US-based AWS has established a cloud infrastructure network covering multiple markets in Southeast Asia. The AWS Singapore region launched in 2010, the Indonesia region began operations in 2021, the Malaysia region launched in 2024, and the Thailand region went live in 2025. Existing regional nodes provide local enterprises with computing, storage, database, and AI services, and also provide a foundation for the new inference computing center to connect to the AWS service system.
AI applications in Southeast Asia are transitioning from model experimentation to business system deployment, driving increased demand for inference computing power. After enterprises deploy customer service bots, content generation, intelligent search, data analysis, and AI agents, they require continuous model invocation, rather than concentrated computing power usage only during the model training phase. The focus of computing center construction is also shifting from simply expanding GPU numbers to coordinated operation of servers, storage, networks, and software scheduling. How to improve concurrent processing capabilities, control response latency, and maintain cluster stability will become key technical issues that the project must address as it moves from planning to actual operation.

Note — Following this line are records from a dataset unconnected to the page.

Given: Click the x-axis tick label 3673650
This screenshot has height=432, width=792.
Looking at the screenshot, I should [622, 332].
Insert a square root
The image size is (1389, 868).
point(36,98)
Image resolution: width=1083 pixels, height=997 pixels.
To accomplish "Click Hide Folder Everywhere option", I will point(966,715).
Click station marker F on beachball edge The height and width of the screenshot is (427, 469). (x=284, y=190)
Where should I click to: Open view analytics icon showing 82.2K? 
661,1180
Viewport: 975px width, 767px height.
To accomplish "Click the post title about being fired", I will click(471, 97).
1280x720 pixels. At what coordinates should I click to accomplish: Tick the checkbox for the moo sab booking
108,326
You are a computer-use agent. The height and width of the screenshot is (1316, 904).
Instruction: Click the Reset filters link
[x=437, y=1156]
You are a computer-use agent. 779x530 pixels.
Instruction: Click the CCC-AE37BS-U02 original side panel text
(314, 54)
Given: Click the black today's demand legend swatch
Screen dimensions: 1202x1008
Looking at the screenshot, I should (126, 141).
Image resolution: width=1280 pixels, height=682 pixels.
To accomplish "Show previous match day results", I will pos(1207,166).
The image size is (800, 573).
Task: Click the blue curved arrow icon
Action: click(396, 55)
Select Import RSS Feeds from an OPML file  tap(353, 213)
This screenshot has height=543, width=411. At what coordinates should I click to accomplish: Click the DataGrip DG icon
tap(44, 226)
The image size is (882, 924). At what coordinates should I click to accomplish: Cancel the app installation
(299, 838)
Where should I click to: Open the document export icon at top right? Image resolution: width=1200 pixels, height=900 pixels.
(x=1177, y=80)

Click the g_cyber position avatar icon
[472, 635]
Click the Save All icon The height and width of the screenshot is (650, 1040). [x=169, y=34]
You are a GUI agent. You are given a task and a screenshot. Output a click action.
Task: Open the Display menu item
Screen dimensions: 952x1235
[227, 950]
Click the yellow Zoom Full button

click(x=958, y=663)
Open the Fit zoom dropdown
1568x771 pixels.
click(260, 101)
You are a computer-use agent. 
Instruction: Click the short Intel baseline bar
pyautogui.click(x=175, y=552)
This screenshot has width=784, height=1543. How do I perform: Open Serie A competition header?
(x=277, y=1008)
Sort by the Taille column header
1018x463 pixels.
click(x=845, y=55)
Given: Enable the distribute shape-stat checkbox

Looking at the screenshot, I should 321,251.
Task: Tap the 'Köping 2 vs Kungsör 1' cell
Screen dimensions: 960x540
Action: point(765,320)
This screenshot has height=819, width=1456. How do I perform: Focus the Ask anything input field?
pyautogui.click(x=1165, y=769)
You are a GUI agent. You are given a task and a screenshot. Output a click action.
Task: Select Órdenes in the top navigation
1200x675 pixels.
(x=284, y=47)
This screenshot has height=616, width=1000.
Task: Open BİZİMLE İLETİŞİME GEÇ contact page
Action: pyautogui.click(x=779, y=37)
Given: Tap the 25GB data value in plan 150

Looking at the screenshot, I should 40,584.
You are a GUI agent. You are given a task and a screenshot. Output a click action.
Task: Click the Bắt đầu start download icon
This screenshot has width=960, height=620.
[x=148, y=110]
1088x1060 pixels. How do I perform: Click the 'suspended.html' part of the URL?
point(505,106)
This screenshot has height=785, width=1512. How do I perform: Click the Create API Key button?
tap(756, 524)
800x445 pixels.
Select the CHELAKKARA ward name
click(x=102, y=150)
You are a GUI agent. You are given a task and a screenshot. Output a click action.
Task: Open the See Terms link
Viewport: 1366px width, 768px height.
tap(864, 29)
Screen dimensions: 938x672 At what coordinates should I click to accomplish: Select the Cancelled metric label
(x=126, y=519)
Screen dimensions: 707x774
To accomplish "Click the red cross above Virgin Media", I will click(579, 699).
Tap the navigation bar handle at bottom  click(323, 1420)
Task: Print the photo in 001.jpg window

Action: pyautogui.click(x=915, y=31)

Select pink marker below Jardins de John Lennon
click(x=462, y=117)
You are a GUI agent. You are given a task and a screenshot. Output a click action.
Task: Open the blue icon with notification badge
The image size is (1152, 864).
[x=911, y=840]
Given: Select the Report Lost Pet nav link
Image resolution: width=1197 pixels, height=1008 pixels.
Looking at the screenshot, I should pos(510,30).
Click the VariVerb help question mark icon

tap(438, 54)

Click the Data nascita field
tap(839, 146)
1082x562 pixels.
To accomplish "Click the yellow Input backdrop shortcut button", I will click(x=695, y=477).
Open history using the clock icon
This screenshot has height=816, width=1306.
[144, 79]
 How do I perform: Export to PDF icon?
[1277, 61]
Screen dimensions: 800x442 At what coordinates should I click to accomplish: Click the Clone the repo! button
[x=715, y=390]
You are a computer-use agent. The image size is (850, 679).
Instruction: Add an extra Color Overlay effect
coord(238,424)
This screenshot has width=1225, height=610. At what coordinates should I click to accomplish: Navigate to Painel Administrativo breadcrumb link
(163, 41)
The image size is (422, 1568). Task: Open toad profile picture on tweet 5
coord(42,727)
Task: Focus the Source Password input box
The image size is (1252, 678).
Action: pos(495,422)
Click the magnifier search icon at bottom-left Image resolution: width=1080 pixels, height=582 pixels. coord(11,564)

US-based AWS's current AI applications in Southeast Asian enterprises and public sectors already cover scenarios such as financial services, real estate, image processing, and government systems. The increasing number of AI applications in the region will further drive demand for local inference resources. If the computing center being advanced by Indonesia's Polibeli and US-based AWS is completed, it could add a layer of local computing capacity between AWS's regional infrastructure and AI applications, providing computing nodes closer to end users for large model invocation.
At this stage, the project remains primarily focused on collaboration discussions and preliminary preparations, with no announcement yet on construction scale, equipment suppliers, data center design firms, start time, or initial computing power deployment. Whether it can materialize into an actual project will depend on the simultaneous implementation of site selection, power access, server configuration, technical solutions, and client demand.